Come i dipinti e l’arte in generale, la poesia resta nell’inspiegabile e soprattutto nell’inutile, dato che è pur sempre un lusso esotico, quel vagabondare siderale, extra muros. Privilegio anti-produttivo, vezzo e dépense sartoriale: ciò è vero, dunque non ci credo. Autosufficiente, mal sopporta gli aggiustamenti postumi, le pedanterie interpretative. La poesia è contro le opinioni, siede alla destra di Dio, sempre in sua assenza. Così queste parole d’accompagnamento tentano di svicolare altrove, ebbre e tuttavia braccate da uno schematico dovere pedagogico, dal ragionevole compito del prefatore. Colui che, per onestà intellettuale, dovrebbe saggiamente consegnare il foglio in bianco. Statue delle idee, costruito da Lucio Giuliodori in ekphrasis – confronto talvolta simbiotico con opere pittoriche, nello specifico surrealiste e contemporanee – merita un bianco diverso, probabilmente albedo: il passaggio tra nero putridume modano e il rubinoso compimento dell’Opera in Rebis. Stupore fanciullo in Giano col vecchio iniziato, tra le macerie di ciò che resta di rituali religiosi e scientisti, tensione spirituale che nega il costrutto retorico d’entrambi, ma trattenendone un alito mistico. Vento contrario, torniamo a casa? Il filtro devozionale è lasciato cadere, per trovare forma e compimento in classica atemporalità. In scandalo dorico. In Kairos, il terzo tempo. Parole secche, precise, chirurgiche, fermano le lancette in ruggine, per muovere libere e folleggianti verso utopia, generando così straniamento alla lettura. Un’edera. Alla visione combinata, piacere e vertigine. Ciò è nostalgia del Mito, alleanza tra i quattro elementi, cardini e non cardinali. Da qualche parte umana via di fuga, talvolta ribaltamento solipsistico, sbarco fatato, talaltra apocalisse dionisiaca. Genetlìaco inumato.

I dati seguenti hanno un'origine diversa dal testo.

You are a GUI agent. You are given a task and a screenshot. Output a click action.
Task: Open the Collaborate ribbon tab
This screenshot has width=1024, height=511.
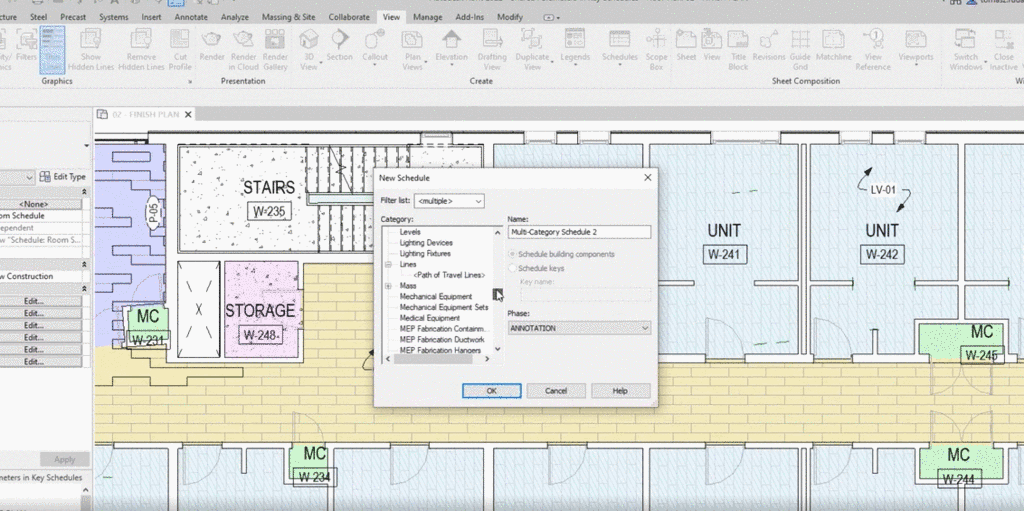click(349, 17)
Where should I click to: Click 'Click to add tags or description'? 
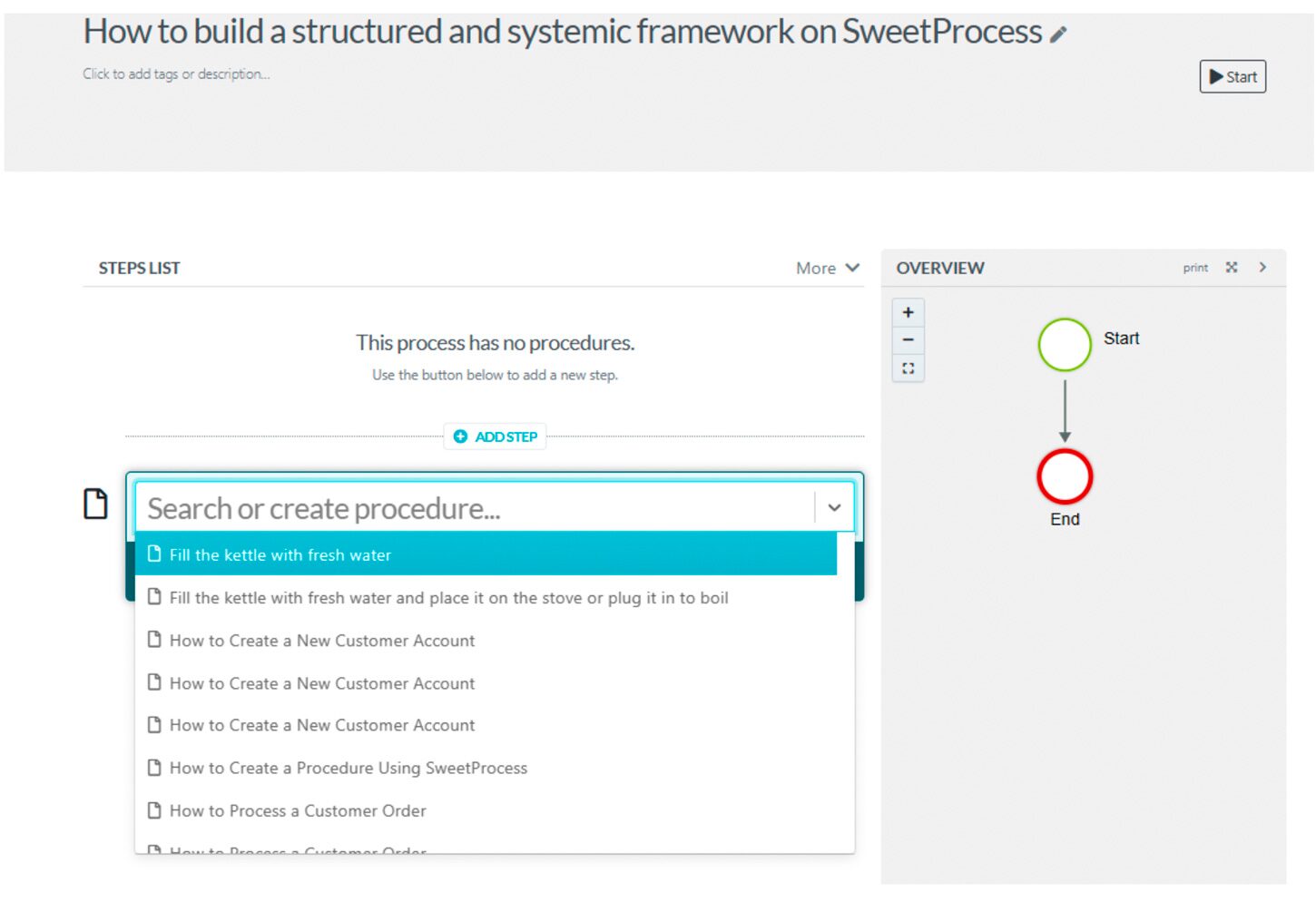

Arcani maggiori arcani minori, ma senza tarocchi, appigli consolatorii per superstiziosi. Arcani rimasti tali, le carte non girate sul lato iconico, piuttosto a letto, su un fianco nei pomeriggi d’estate, la tutela del mistero. Difatti la conoscenza non porta alla felicità e forse nemmeno ad alcuna verità. Le guide sono dunque idee, qui messe a fare ossimoro, chiuse nelle statue e nello specchio girato verso i dipinti. Quale il motivo? mise en abyme? Sono parole fissate, scritte, consegnate in nero al bianco, nel tradimento tipografico del segno ai danni della musica. Eppure si muovono bionde, per fuggire da qualche orfanotrofio in direzione ovunque. Forse è la meravigliosa dissipazione, saggezza da nichilista, cerimoniale orientale. Altari che diventano voragini, solfeggio Lautréamont, mentre da quel quadro si nota un nonsoché, tipo Pronto soccorso dei tempi ultimi: l’elenco in rima dei malanni immaginari, cure conseguenti rifiutate, il cavallo di Torino non vuole più maniscalco. Un canto non è mai tale, definibile, finché resta calco, prigioniero nei confini corporativi che lo definiscono, proteggendolo e tutelandolo; si crea in solitudine una struttura per poi farne a meno, a perdere, il resto è mestiere. Elegia non è cancellata, sono gli occhi a essere divenuti ciechi, anche se dietro la pupilla c’è ancora speranza, c’è un ovulo bianco. Post fata resurgo.